Once the similarity matrix is constructed, we can find the most similar authors to a given author based on their quotes:
When we search for Aristotle, we get Plato, Ralph Waldo Emerson, Samuel Johnson, Francis Bacon etc. This seems like a reasonable result, but how can assess the similarity matrix quantitatively?
K-Nearest Neighbours
We want to get a sense of the goodness of fit of the similarity matrix. Ideally we'd have labelled data telling us which authors were similar to use in an assessment. In lieu of this data, I decided to use the similarity matrix to predict whether similar artists were in the same domain based on the assumption that similar artists should often be in the same domain.

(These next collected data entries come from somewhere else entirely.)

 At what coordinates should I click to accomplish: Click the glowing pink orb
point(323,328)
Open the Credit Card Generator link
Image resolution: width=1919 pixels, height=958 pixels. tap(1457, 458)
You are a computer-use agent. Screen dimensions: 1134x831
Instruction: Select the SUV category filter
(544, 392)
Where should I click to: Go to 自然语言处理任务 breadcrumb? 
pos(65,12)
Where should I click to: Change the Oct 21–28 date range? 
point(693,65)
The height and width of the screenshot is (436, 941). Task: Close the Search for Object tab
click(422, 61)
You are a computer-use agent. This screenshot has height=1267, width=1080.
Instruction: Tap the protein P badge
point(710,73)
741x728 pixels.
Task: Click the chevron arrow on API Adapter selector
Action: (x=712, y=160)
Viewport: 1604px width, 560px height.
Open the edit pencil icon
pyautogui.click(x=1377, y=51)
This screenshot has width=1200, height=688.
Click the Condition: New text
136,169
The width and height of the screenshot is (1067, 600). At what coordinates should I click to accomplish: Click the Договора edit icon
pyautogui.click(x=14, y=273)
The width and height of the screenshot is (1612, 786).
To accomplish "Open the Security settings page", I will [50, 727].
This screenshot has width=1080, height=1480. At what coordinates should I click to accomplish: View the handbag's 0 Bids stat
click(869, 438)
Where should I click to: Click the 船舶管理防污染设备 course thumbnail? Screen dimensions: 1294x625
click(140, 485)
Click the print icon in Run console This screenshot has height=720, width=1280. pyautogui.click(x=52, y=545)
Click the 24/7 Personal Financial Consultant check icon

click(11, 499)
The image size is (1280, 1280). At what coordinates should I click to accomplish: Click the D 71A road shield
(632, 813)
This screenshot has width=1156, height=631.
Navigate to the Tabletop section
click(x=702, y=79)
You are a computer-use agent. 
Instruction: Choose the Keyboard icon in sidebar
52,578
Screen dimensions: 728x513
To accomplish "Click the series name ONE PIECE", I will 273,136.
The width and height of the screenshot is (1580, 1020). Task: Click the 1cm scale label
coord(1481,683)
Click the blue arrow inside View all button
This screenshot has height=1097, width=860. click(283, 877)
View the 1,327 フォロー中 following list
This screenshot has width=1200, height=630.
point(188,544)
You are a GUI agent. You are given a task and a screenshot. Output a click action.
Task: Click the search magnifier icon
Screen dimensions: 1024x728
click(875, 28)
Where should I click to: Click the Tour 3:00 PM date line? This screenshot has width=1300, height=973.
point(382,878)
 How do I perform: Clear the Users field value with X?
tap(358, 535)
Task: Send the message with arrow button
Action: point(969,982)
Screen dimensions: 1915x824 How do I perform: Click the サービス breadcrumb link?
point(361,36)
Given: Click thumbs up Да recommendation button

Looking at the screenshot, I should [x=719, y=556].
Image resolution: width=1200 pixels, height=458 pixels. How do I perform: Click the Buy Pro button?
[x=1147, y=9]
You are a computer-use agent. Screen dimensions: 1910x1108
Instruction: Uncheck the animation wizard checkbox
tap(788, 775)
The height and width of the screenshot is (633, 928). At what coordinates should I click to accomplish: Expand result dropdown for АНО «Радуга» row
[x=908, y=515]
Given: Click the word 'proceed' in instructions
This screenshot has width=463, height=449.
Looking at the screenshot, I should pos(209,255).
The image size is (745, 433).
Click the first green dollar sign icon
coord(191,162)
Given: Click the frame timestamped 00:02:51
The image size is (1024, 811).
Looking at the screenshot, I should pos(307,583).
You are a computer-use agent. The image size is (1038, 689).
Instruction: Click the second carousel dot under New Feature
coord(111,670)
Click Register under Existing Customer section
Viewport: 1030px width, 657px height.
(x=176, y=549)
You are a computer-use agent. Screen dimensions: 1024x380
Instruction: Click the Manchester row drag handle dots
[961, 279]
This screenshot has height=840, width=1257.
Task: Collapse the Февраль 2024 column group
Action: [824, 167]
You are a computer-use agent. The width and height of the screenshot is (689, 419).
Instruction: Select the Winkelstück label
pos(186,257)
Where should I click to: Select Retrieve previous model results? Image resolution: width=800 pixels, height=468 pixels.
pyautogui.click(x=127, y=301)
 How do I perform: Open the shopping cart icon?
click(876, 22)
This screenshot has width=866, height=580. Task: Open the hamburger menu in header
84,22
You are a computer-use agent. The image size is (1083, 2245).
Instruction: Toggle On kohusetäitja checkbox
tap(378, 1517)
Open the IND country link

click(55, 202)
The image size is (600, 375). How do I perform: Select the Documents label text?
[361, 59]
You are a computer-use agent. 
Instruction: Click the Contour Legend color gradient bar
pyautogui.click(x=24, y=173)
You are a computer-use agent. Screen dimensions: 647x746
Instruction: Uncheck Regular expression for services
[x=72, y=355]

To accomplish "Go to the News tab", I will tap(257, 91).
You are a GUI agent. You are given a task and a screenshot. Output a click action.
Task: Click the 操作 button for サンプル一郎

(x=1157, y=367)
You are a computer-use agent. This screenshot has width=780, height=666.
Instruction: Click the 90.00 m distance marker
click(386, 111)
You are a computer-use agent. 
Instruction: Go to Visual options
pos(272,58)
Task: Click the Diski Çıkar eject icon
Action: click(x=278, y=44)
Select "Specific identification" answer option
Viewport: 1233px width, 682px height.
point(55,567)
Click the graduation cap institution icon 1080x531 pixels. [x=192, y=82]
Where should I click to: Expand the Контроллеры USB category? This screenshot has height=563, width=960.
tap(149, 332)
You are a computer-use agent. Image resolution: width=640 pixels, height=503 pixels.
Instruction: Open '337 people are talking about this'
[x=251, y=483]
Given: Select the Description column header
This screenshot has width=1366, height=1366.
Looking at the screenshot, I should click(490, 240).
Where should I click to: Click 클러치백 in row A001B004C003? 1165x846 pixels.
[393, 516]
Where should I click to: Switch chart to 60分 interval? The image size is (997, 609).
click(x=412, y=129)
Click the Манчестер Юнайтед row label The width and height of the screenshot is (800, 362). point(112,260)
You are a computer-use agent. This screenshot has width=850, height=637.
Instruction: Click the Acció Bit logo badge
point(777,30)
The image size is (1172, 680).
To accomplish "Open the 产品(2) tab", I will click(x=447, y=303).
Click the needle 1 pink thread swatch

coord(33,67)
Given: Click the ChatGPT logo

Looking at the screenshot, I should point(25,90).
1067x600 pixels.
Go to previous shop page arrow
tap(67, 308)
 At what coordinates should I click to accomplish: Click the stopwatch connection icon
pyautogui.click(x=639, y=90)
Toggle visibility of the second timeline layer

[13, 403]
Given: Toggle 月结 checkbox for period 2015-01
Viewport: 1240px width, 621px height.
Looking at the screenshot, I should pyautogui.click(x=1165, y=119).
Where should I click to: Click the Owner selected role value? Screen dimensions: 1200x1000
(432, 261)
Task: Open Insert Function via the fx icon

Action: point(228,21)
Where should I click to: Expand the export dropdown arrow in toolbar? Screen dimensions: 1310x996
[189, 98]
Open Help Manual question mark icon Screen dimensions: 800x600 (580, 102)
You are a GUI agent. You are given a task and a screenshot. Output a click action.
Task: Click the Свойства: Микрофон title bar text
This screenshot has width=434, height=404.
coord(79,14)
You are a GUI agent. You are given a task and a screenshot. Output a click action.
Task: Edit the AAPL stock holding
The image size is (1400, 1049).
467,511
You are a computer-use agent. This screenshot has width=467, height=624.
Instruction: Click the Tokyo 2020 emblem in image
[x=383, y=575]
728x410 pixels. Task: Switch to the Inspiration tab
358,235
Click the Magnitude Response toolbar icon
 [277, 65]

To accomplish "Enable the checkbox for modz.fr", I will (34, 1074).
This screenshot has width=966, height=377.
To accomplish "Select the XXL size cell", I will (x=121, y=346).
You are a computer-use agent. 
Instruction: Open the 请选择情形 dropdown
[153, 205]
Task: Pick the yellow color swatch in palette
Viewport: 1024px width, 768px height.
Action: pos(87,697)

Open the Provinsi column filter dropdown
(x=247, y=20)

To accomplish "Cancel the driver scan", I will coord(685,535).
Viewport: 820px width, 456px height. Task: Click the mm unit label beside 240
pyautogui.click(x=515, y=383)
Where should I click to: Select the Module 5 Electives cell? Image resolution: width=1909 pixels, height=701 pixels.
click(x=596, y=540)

The idea is that if the similarity matrix reflects true similarity among authors, the model will perform better than random chance.
For the model I used the K-Nearest Neighbours (KNN) algorithm to predict an author's domain. Briefly, given an integer k and a point to predict, KNN selects the k closest points to the given point and classifies it based on the majority vote of the neighbouring points. For example, if k = 3 and two of the most similar authors of a given author are arts, the author will also be classified as arts.
Below is a graph depicting the accuracy over varying levels of k.
What is this telling us? For k=1, We get the best accuracy of about 70%, and as k increases the accuracy linearly decreases to about 50% when k=10. In other words, the most similar author is in the same domain about 70% of the time. This gives us some confidence that the similarity matrix is effective at representing similarity. We would not expect the accuracy to be too high, because similar authors aren't necessarily always in the same domain.
The goal of this project was to find similar thinkers, irrespective of their domains.
To further elucidate on this point, the Shiny app allows you to explore the authors in space and time, as seen below.
We see the civil rights activist Malcolm X, along with his quotes on the bottom and similar thinkers on the right. Notice that two of the three similar authors, Martin Luther King Jr. and Rosa Parks, are also social activists. The second most similar author, Paul Robeson, is actually a singer. This seems surprising until you read his biography:
Paul Leroy Robeson (/ˈroʊbsən/; April 9, 1898 – January 23, 1976) was an American bass singer and actor who became involved with the Civil Rights Movement. (Source: wikipedia)
We see that he was a singer involved in the civil rights movement. This is an example of how the model finds similarities in the author's thoughts that extend beyond occupation, place and time.
Future Work
The vector space model could easily be extended to a content-based filtering recommendation system, which would allow users to like certain authors and get a list of recommended authors in the Shiny app. Similarity could also be improved by incorporating sentiment analysis and metrics such as occupation, geography, and time period.
Conclusions
By analyzing our data of the thoughts of the great thinkers, we see expected words in various domains, and interesting trends of word usage through time, including antiquated terms in the past as well as a bias towards celebrities in more recent times. A vector space model is a simple representation of authors that allowed us to compute similarities which was used to build an interactive Shiny app to explore great thinkers in time and space. The validity of the similariarities was assessed using the KNN algorithm which gave us some confidence that the model was working correctly.